On ne les voit pas à l’œil nu, mais les cendres du volcan Calbuco, après avoir parcouru 2 000 kilomètres, sont bien arrivées à Buenos Aires. En témoignent un ciel légèrement voilé et les yeux irrités de certains habitants de la capitale argentine. Selon les experts, les fines particules du nuage volcanique ne sont pas toxiques, mais elles peuvent gêner le trafic aérien.
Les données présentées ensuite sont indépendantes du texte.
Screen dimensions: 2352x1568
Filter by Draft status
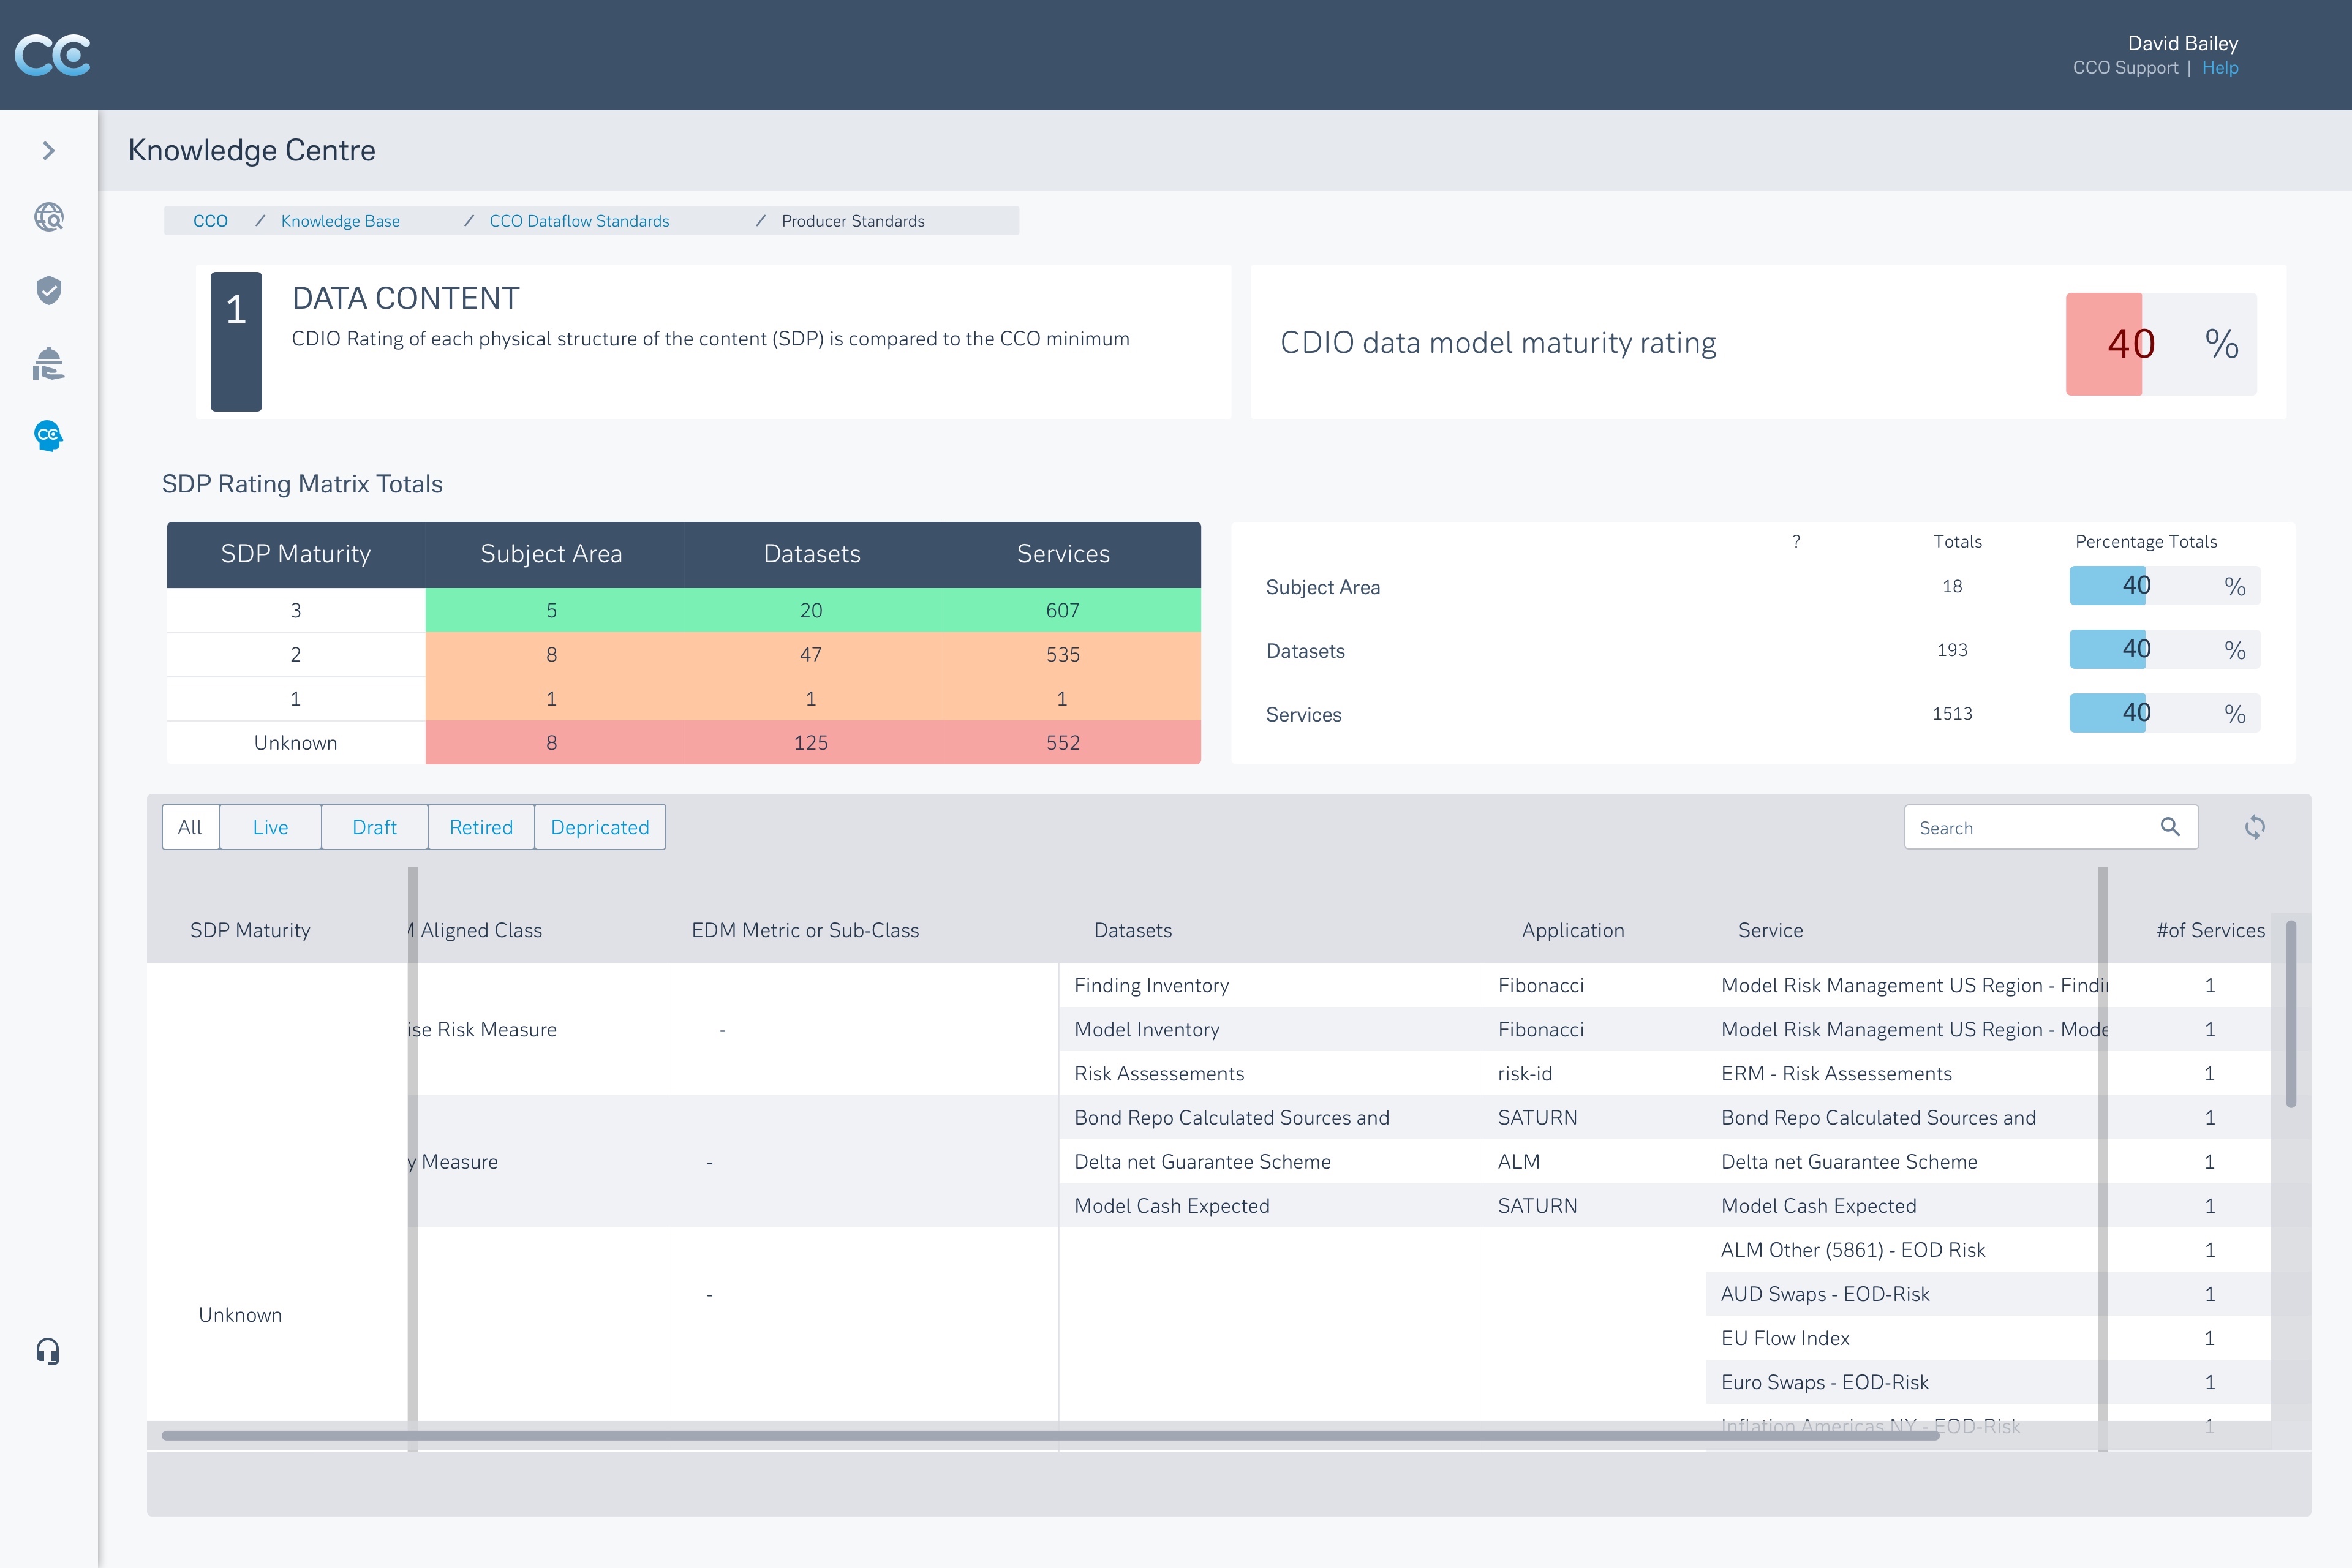374,827
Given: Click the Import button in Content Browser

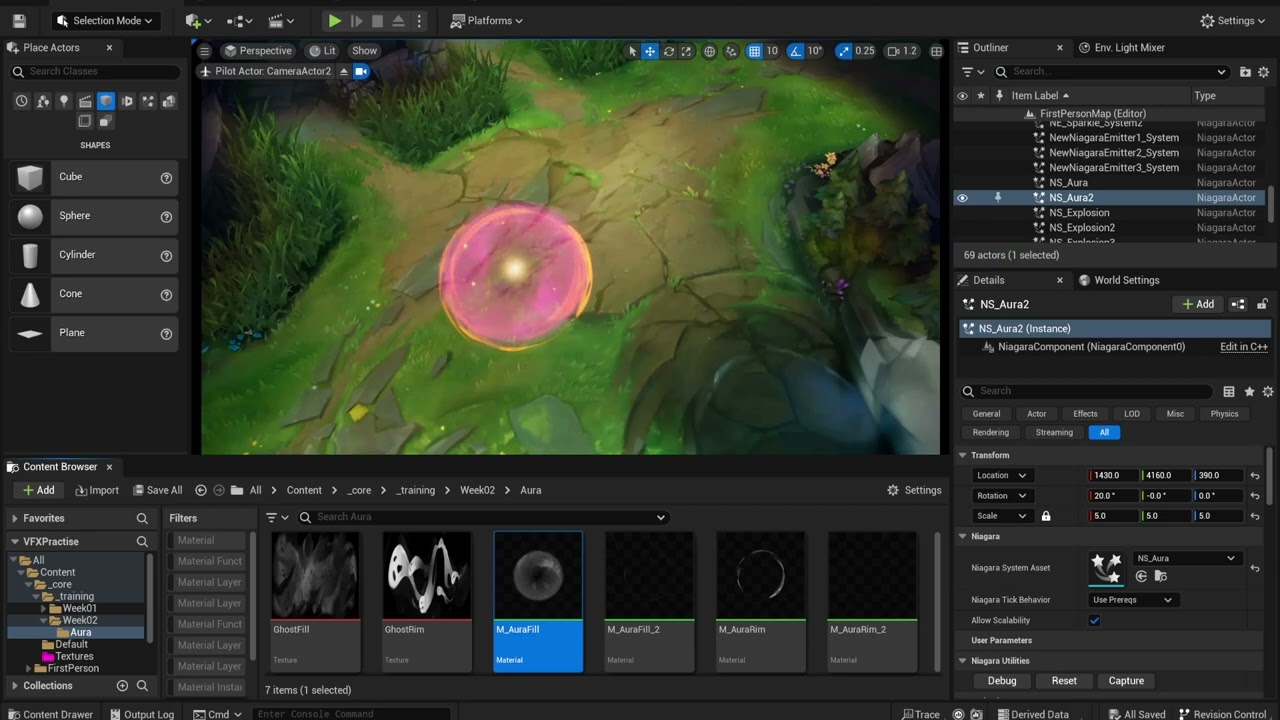Looking at the screenshot, I should (97, 490).
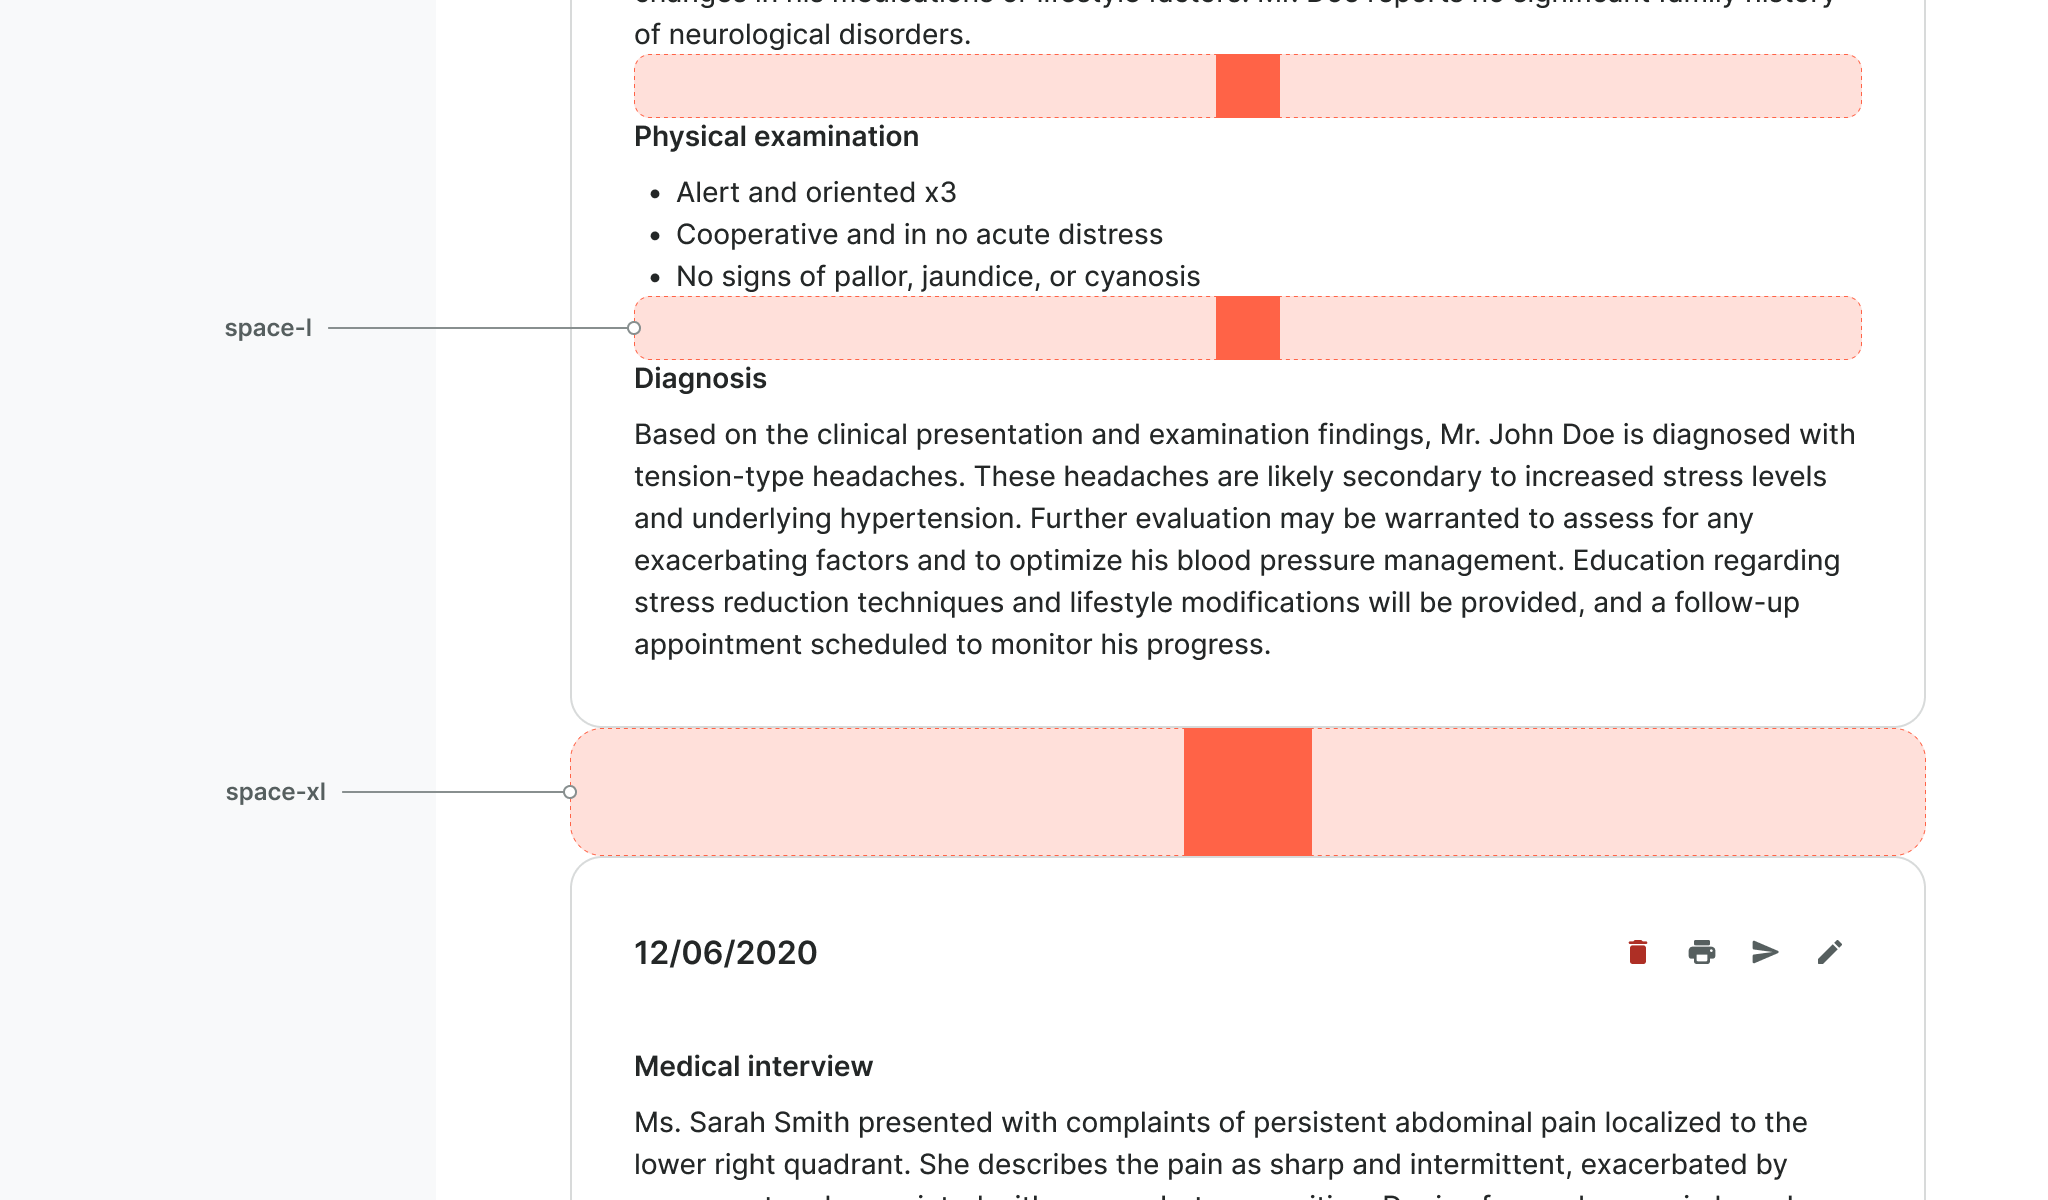2048x1200 pixels.
Task: Select the Diagnosis heading
Action: point(700,379)
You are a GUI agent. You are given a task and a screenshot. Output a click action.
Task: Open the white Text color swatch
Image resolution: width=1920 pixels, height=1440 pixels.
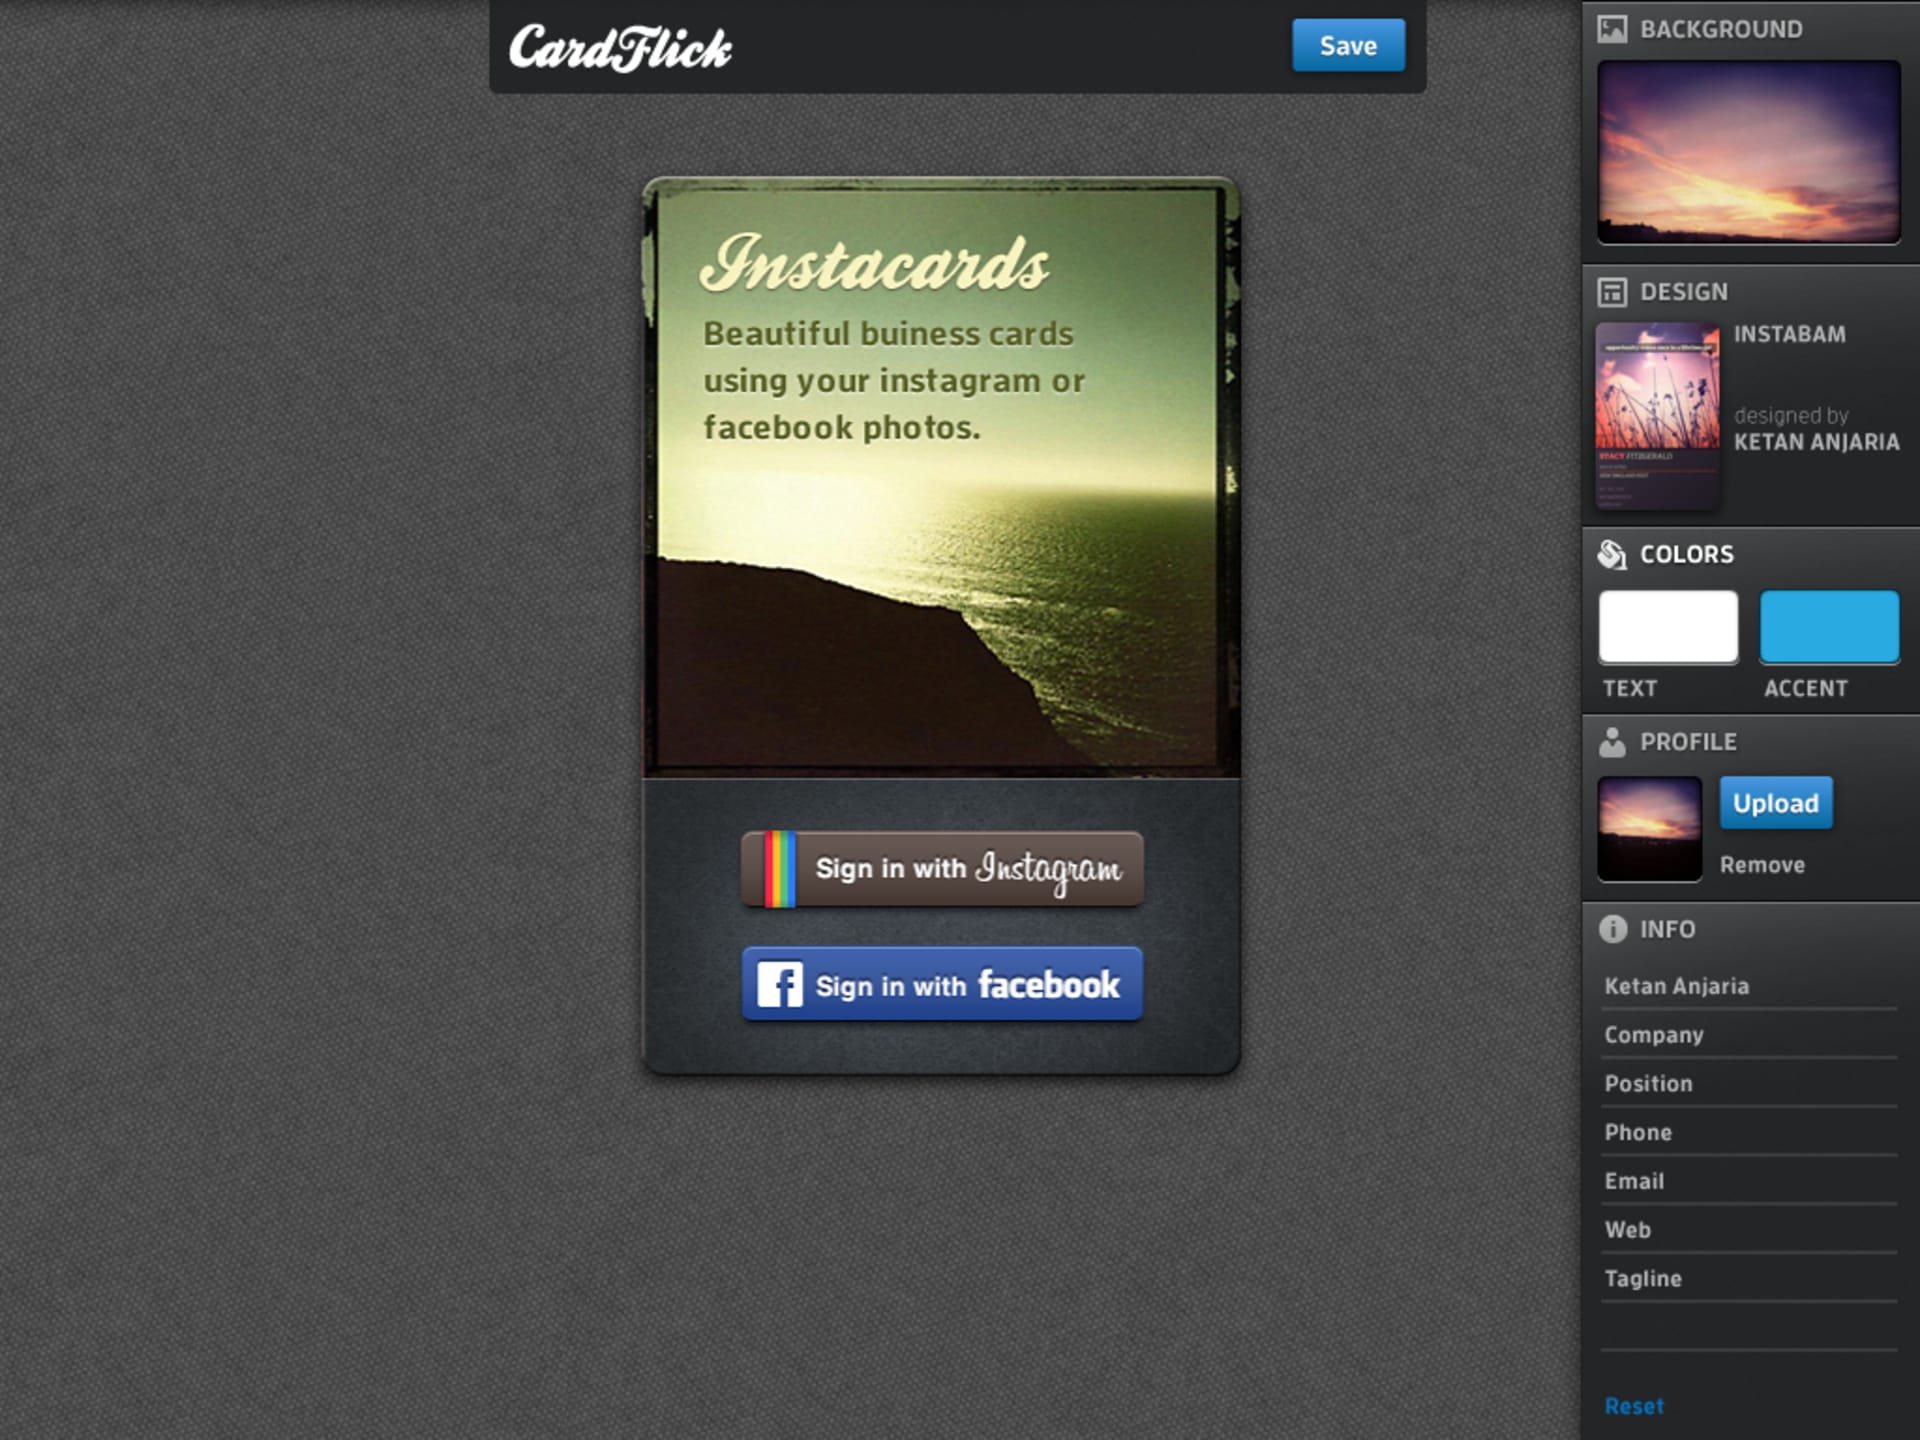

Leur concentration dans l’atmosphère est mesurée en permanence et, depuis vendredi, des dizaines de vols ont été annulés ou retardés dans les deux aéroports de Buenos Aires.

La situation est plus grave dans le sud du pays. Entre la cordillère des Andes et l’océan Atlantique, sur une moitié de la vaste Patagonie, une fine pluie de cendres est tombée. Dans la région proche du volcan, sur le versant argentin des Andes, l’alerte est permanente. Dès la première éruption, les aéroports et les écoles ont dû être fermés. Ici, la couche de cendres est épaisse.

Pompiers, agents municipaux et commerçants s’efforcent de la déblayer, pour éviter que ne se reproduise la catastrophe de 2011. L’éruption d’un autre volcan chilien, le Puyehue, avait paralysé la vie économique de cette région touristique pendant plusieurs mois.